EXERCISE DIRECTIONS:
An exact copy of the entries, with every picture omitted, is what is needed here.

Stored records:
+++

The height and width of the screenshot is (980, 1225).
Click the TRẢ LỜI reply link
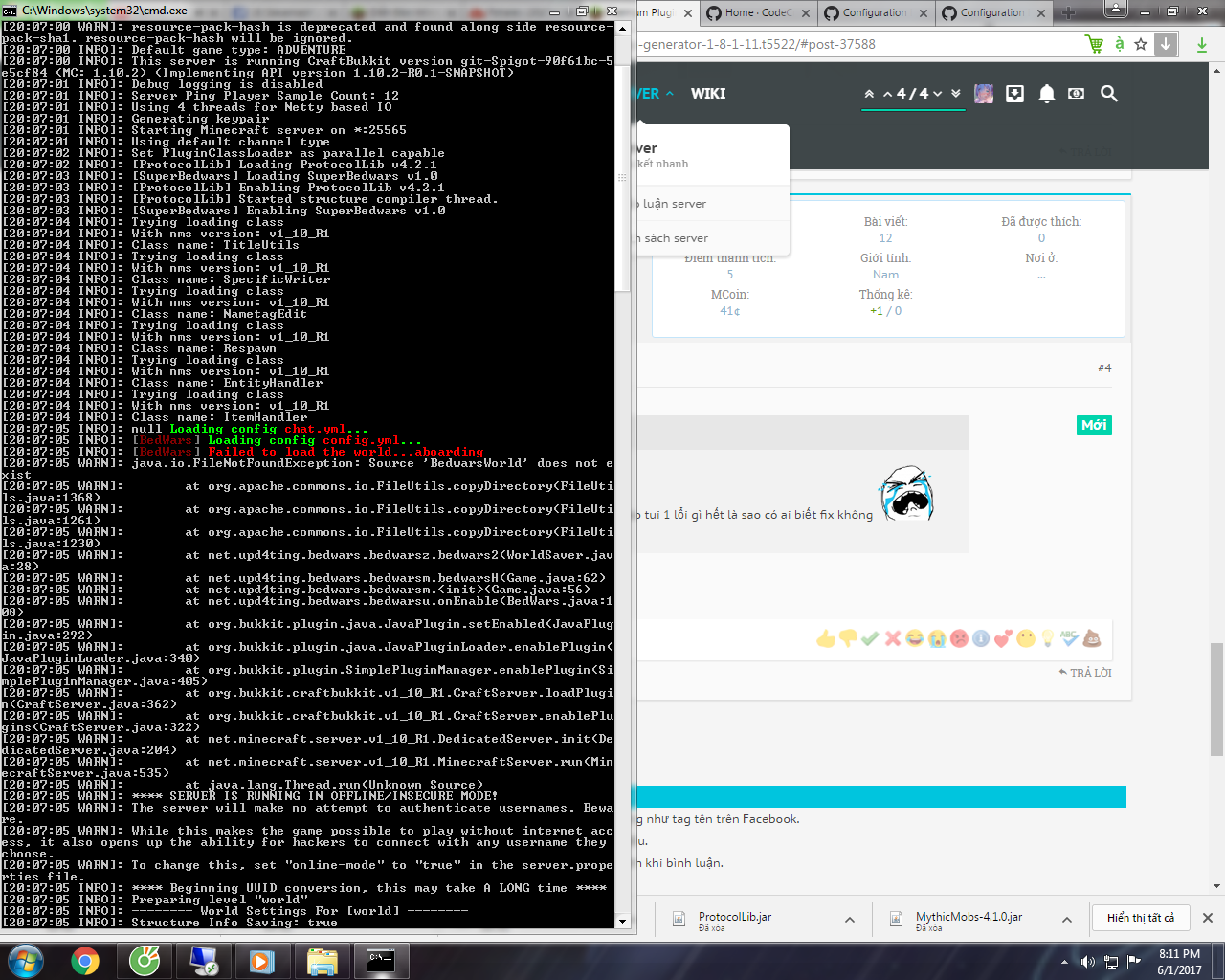(1085, 673)
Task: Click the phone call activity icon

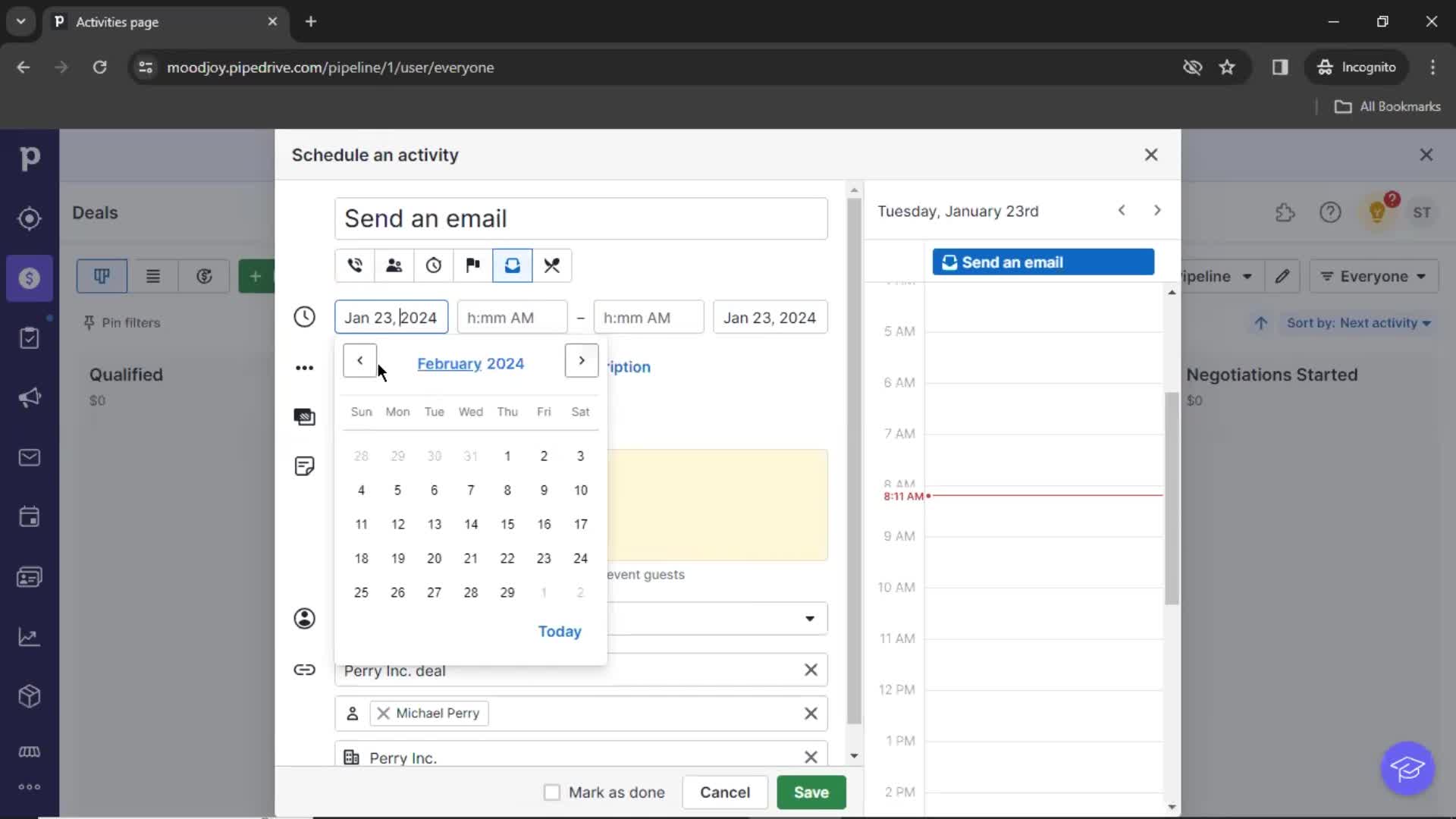Action: pyautogui.click(x=355, y=265)
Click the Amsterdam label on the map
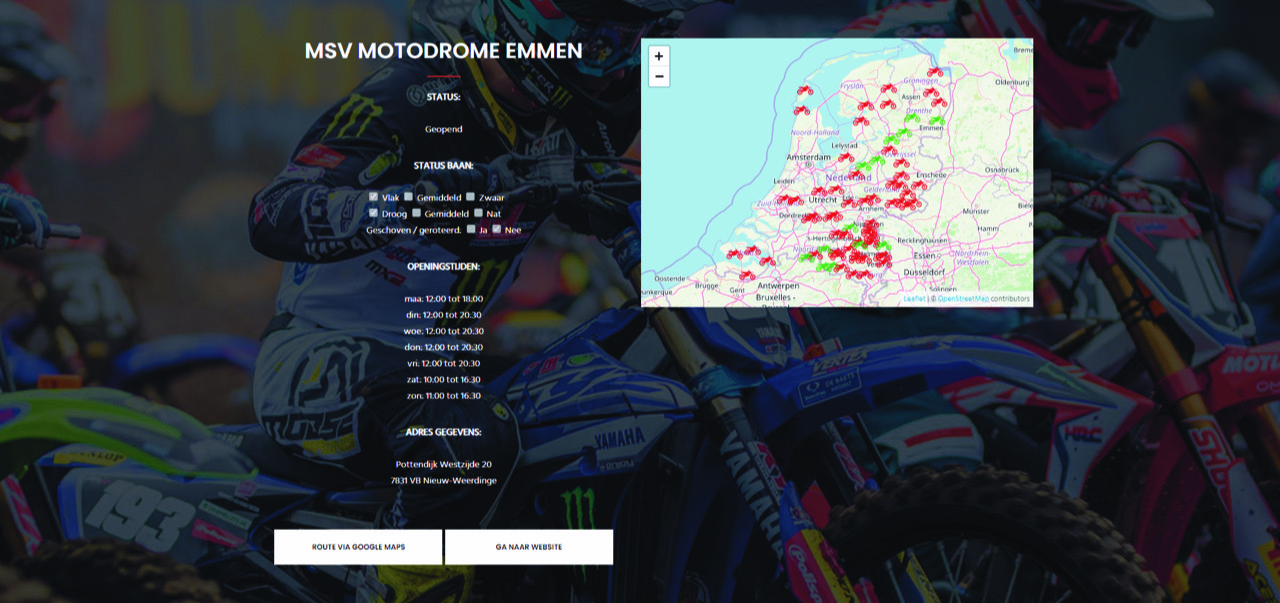 (x=808, y=158)
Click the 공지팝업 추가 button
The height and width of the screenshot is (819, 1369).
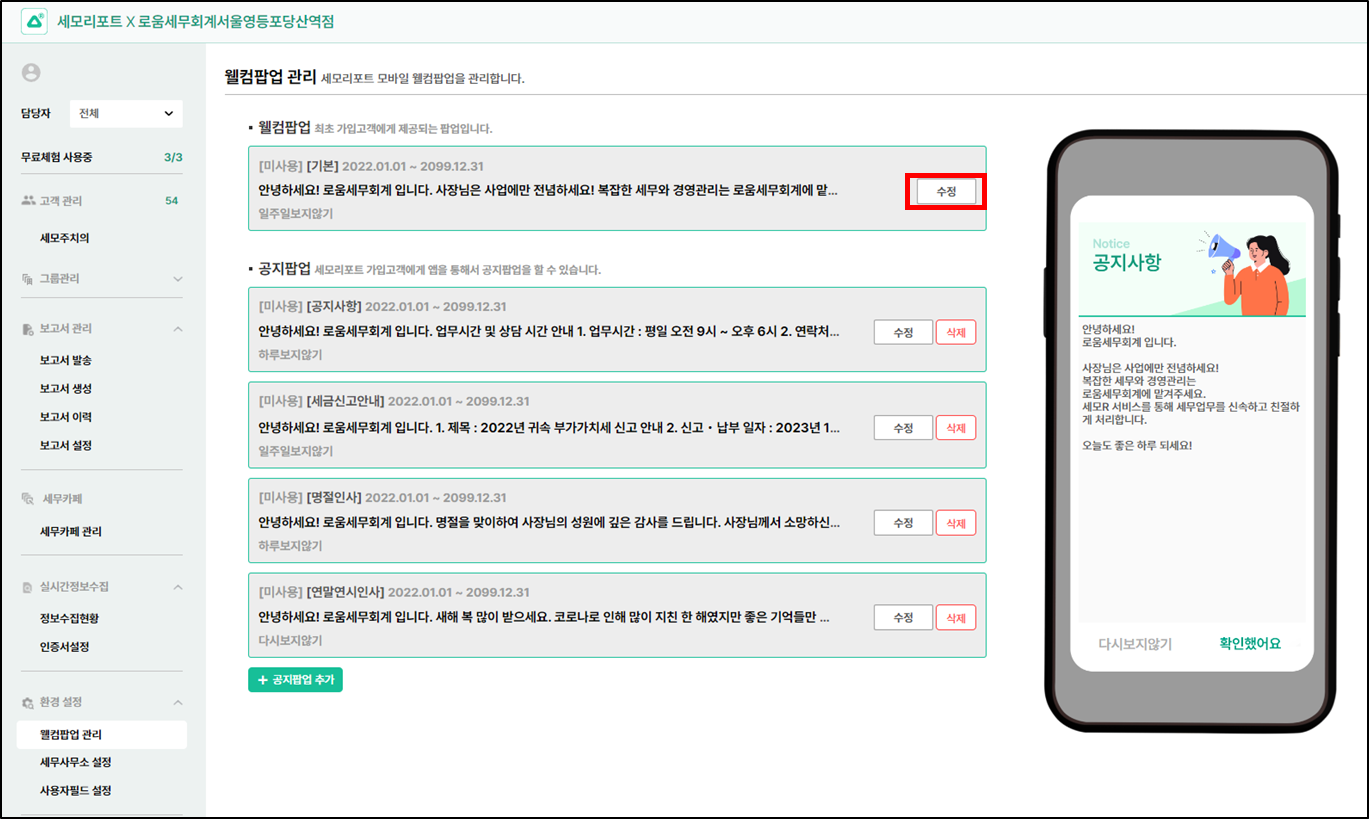(x=295, y=680)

+++

SOLUTION TO THIS TASK:
The height and width of the screenshot is (980, 1225).
Click the TRẢ LỜI reply link
(1085, 673)
Task: Click the phone call activity icon

Action: pyautogui.click(x=355, y=265)
Click the Amsterdam label on the map
 (x=808, y=158)
Click the 공지팝업 추가 button
The height and width of the screenshot is (819, 1369).
(x=295, y=680)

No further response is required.